Did a rule-based tutoring program raise exit exam scores?
Nagoya University (GSID)
June 11, 2026
Act I
A school enrolled every student scoring 70 or below on an entrance exam into free tutoring. Above 70, nothing.
The students who got help also started behind. Compare raw outcomes and you measure the program plus the gap.
A deterministic assignment rule, drawn as a flow:
Students just below and just above 70 are comparable by construction — only treatment differs.
Binned averages with local-linear fits each side of the cutoff. Moving left to right (tutored → not), exit scores drop ~8–10 points at 70.
Act II
The entrance distribution is right-skewed — most students cleared 70, so only about a quarter received tutoring.
\[\tau_{RD}=\lim_{x\downarrow c}E[Y\mid X=x]-\lim_{x\uparrow c}E[Y\mid X=x]\]
The difference between the expected exit score just above the cutoff and just below it.
Identification rests on continuity: absent tutoring, outcomes pass smoothly through 70.
| Position | Not tutored | Tutored | Total |
|---|---|---|---|
| Above cutoff (\(>70\)) | 759 | 0 | 759 |
| At or below (\(\le 70\)) | 0 | 241 | 241 |
Zero crossovers in either direction — treatment is a deterministic function of the score. This is a sharp RDD, the strongest form.
Exit vs entrance scores. Blue = tutored (≤70), orange = not tutored. Dashed line marks the cutoff at 70.
\[\text{exit}_i = \beta_0 + \beta_1\,\text{entrance}_i + \tau\,\text{treat}_i + \varepsilon_i\]
The coefficient \(\tau\) is the jump at the cutoff — the treatment effect under a common linear trend.
+10.80
\(\hat\tau\) on treatment, full-sample OLS (SE 0.81, 95% CI 9.22–12.38, \(p<0.001\))
| Model | Specification | \(\hat\tau\) | SE | \(R^2\) |
|---|---|---|---|---|
| 1 | Linear, same slope | 10.800 | 0.806 | 0.268 |
| 2 | Linear, different slopes | 10.797 | 0.816 | 0.268 |
| 3 | Quadratic | 9.223 | 1.198 | 0.271 |
The interaction term is essentially zero (−0.001), and R² is flat across all three — added flexibility buys nothing.
\[\hat\tau_{RD} = \lim_{x\downarrow c} E[Y_i\mid X_i=x] - \lim_{x\uparrow c} E[Y_i\mid X_i=x]\]
Instead of one regression through 1,000 points, fit local polynomials inside a data-driven bandwidth around the cutoff.
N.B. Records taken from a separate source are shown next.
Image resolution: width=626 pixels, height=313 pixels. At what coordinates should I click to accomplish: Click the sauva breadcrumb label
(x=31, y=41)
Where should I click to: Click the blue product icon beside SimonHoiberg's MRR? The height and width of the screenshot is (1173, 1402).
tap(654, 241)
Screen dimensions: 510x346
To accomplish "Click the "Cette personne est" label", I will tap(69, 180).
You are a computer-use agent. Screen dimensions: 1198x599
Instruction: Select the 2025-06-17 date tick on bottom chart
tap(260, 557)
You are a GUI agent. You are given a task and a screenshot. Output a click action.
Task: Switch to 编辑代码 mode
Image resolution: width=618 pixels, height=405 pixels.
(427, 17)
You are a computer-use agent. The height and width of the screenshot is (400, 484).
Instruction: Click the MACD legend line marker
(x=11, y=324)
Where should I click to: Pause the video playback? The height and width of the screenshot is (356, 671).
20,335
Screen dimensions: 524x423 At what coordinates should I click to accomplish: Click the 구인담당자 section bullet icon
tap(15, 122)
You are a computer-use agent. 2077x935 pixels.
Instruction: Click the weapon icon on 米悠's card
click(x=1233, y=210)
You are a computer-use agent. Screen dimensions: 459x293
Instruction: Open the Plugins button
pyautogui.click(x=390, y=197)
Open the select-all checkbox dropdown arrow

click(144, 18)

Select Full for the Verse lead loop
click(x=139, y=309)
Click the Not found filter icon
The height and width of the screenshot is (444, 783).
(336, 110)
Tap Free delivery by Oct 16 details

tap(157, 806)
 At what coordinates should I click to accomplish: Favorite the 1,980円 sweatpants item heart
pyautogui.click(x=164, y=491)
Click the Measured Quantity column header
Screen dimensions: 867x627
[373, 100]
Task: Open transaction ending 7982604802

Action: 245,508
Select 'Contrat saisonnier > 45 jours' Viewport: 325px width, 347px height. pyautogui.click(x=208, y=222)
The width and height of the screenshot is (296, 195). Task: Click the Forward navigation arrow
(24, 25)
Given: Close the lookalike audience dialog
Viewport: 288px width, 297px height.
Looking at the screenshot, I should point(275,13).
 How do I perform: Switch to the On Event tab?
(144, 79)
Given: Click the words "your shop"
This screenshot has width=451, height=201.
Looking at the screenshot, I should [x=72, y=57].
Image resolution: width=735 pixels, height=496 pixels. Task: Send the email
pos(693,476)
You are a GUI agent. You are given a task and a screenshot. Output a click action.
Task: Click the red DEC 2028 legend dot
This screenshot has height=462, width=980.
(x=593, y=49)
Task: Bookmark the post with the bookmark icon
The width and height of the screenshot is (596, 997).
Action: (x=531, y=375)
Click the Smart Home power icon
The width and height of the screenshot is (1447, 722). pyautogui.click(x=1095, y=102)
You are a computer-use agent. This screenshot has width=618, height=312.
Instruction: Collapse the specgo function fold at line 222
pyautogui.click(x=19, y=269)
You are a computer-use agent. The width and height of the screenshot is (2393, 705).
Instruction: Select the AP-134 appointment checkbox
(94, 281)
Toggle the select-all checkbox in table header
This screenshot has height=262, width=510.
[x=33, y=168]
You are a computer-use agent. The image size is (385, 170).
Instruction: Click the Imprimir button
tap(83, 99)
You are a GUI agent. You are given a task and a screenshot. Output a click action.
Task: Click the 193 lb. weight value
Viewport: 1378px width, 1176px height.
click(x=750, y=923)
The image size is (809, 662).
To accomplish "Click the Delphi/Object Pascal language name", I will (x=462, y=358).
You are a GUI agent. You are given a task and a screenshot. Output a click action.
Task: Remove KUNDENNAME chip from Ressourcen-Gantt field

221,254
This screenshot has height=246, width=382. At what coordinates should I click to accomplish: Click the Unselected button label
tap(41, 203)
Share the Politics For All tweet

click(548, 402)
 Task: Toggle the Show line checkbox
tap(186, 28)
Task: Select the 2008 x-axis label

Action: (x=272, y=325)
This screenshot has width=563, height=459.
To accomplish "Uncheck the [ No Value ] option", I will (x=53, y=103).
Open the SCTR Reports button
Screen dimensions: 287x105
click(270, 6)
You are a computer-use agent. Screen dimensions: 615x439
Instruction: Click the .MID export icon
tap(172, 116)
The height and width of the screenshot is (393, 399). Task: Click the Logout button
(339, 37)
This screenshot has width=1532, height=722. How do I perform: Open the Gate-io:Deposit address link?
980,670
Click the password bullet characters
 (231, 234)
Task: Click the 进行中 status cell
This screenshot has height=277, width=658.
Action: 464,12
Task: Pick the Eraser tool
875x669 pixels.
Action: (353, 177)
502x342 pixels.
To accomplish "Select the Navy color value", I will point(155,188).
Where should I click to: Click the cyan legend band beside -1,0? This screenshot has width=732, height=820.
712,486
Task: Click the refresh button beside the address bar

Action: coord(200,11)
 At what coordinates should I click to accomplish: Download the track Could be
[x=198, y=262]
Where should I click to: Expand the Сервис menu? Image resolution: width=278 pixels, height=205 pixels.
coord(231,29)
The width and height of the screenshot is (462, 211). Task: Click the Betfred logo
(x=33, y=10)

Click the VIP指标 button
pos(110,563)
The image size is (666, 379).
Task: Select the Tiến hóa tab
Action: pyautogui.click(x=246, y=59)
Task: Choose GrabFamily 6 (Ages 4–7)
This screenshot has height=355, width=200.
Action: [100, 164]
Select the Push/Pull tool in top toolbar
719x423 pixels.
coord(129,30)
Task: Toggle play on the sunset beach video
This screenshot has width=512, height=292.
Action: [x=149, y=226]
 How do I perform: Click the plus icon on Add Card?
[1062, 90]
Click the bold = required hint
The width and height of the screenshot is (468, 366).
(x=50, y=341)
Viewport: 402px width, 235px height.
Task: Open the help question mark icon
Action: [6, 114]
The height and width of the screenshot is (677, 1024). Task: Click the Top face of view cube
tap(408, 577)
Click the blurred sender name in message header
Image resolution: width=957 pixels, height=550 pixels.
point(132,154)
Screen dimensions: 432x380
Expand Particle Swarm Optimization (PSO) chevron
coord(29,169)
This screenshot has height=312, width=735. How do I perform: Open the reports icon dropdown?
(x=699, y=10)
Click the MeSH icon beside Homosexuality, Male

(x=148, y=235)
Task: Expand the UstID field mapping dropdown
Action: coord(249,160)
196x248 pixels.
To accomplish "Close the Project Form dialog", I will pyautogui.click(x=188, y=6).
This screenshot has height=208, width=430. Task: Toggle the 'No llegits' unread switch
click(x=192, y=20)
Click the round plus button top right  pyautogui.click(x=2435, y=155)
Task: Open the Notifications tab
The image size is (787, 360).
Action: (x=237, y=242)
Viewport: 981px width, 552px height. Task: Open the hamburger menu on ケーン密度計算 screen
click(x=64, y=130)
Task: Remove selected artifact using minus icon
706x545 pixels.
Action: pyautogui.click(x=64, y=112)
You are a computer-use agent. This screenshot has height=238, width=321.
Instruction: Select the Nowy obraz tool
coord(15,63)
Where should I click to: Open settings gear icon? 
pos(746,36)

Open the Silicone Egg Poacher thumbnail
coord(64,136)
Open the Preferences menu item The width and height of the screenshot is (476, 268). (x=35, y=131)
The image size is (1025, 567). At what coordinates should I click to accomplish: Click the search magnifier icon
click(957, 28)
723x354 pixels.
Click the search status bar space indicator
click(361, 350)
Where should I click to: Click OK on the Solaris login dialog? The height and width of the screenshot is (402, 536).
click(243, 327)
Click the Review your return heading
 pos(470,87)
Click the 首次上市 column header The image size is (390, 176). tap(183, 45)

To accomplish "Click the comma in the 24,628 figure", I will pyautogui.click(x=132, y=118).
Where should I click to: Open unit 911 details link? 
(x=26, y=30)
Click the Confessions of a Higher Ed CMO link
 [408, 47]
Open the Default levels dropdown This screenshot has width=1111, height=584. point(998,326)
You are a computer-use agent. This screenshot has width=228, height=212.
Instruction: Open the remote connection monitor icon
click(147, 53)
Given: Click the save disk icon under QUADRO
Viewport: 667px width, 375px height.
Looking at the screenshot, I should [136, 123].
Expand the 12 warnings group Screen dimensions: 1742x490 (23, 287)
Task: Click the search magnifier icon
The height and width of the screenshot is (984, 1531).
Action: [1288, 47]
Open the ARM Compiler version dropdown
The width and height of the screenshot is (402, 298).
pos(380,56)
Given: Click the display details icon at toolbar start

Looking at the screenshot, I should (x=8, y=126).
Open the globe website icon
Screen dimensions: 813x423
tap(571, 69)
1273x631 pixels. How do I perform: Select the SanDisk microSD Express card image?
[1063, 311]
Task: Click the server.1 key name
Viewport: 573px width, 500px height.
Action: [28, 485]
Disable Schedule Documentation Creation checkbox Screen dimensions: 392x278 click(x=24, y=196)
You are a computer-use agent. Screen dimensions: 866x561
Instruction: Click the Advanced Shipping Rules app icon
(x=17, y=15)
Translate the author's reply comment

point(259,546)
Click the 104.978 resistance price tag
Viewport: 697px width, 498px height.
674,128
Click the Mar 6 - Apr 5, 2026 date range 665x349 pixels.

Smaller bandwidth → less bias (more comparable units) but more variance (fewer observations). rdrobust picks the MSE-optimal \(h\) automatically.
−8.58
rdrobust RD effect (robust 95% CI −12.14 to −4.54, \(p<0.001\)); only the 400 students within ±10 of the cutoff are used
Opposite signs, identical message: tutoring raises exit scores by roughly 9–11 points at the cutoff.
Act III
| Bandwidth | \(\hat\tau\) | SE | \(p\) |
|---|---|---|---|
| 5 | −8.202 | 2.337 | <0.001 |
| 10 | −8.581 | 1.615 | <0.001 |
| 15 | −8.842 | 1.312 | <0.001 |
| 20 | −9.157 | 1.131 | <0.001 |
Less than one point across a 4× change in window — not a bandwidth artifact.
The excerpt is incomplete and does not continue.